Задание :: Продолжите рецензию на книгу Ренаты Лахманн «Дискурсы фантастического» сразу после последнего приведенного предложения.

Фрагмент источника ::
Журнальный зал

Русский
толстый журнал как эстетический феномен

Опубликовано в журнале: Новый Мир 2010, 12

Иное: лаборатории, картография

ИНОЕ: ЛАБОРАТОРИИ, КАРТОГРАФИЯ

 

Р е н а т е  Л а х м а н н. Дискурсы фантастического. Перевод с немецкого. М., «Новое литературное обозрение», 2009, 384 стр. (Научное приложение. Вып. LXXIX.)

 

Фантастика кажется характерной темой ХХ века (про ХХI век говорить рано, но пока он еще в поле действия тенденций века XX, это относится и к нему). Она не зря оформилась в отдельный жанр (даже в два: сайенс-фикшн и фэнтези) только к ХХ веку, а начала оформляться с конца XVIII: как раз с того времени, когда успели окрепнуть и разлиться более-менее по всему составу культуры просветительские тенденции. Неспроста, видимо, и то, что именно в это время — начиная с XIX века — стали в изобилии возникать теории фантастического — особые, отличные от теорий искусства или творчества вообще. Это особенно характерно для ХХ века, когда свои концепции фантастического предложили Луи Кастекс, Луи Вакс, Роже Кайуа, Михаил Бахтин, Цветан Тодоров… Анализу их теорий — «истории понятий»[14] — немецкая славистка Рената Лахманн, профессор университета в Констанце, посвящает отдельную подглавку своей книги. Подглавка, впрочем, невелика: эта история важна автору отнюдь не во всей своей полноте, но с точки зрения принципов, по которым до нее велась теоретическая работа над предметом.

Обособление фантастики — свидетельство того, что в самом составе западного смыслового мира что-то существенным образом изменилось. А острота и обилие теоретических рефлексий (вкупе с массовой популярностью фантастического чтения и чтива на другом культурном полюсе) — явный показатель связанного с нею культурного беспокойства.

На самом-то деле, конечно, текстопорождающее беспокойство связано не с фантастикой как таковой. Связь эта куда глубже — с самой реальностью. Поскольку фантастическое и есть особая форма работы с реальностью.

Сохранённые строки ::
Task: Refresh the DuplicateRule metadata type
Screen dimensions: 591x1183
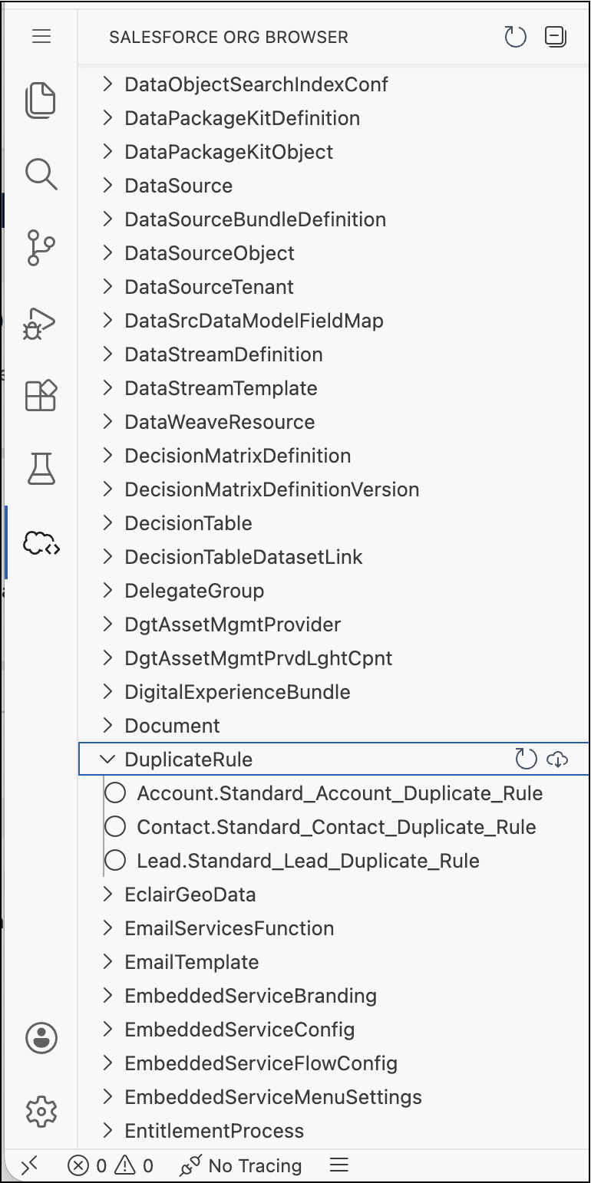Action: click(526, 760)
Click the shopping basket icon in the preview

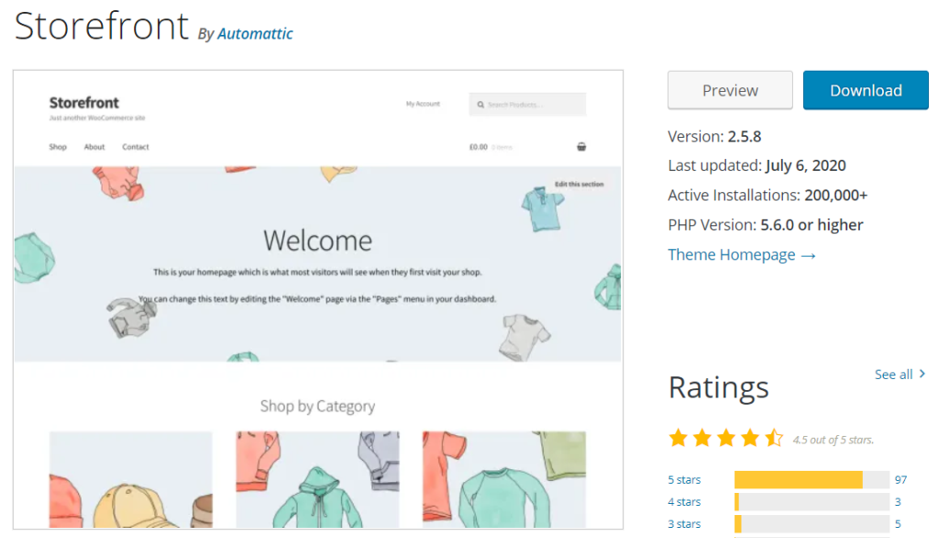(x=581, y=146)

Результат выполнения ::
Изменилось же предположительно вот что: «реальное» / «возможное» и «чудесное» / «невозможное» как раз к концу XVIII века стали отрываться друг от друга и расходиться по разным полюсам. Еще в Средние века (тем более — раньше) они были пропитаны друг другом; более того — составляли разные стороны одного и того же. Просвещение взялось провести между ними жесткую и окончательную границу, указать реальности, что к ней на самом деле относится и за какую черту она не должна переступать. Этому-то мы и обязаны экспансией «фантастических» литературных форм, начавшейся со времен того же Просвещения. Культура, похоже, стала чувствовать голод по альтернативным проектам четко очерченной реальности. Заинтересовалась неочевидными резервуарами собственных возможностей.

В качестве собственной тени Просвещение породило фантастику, провозгласившую «рационалистической иллюзией идеал предсказуемого, а значит, и поддающегося описанию человека».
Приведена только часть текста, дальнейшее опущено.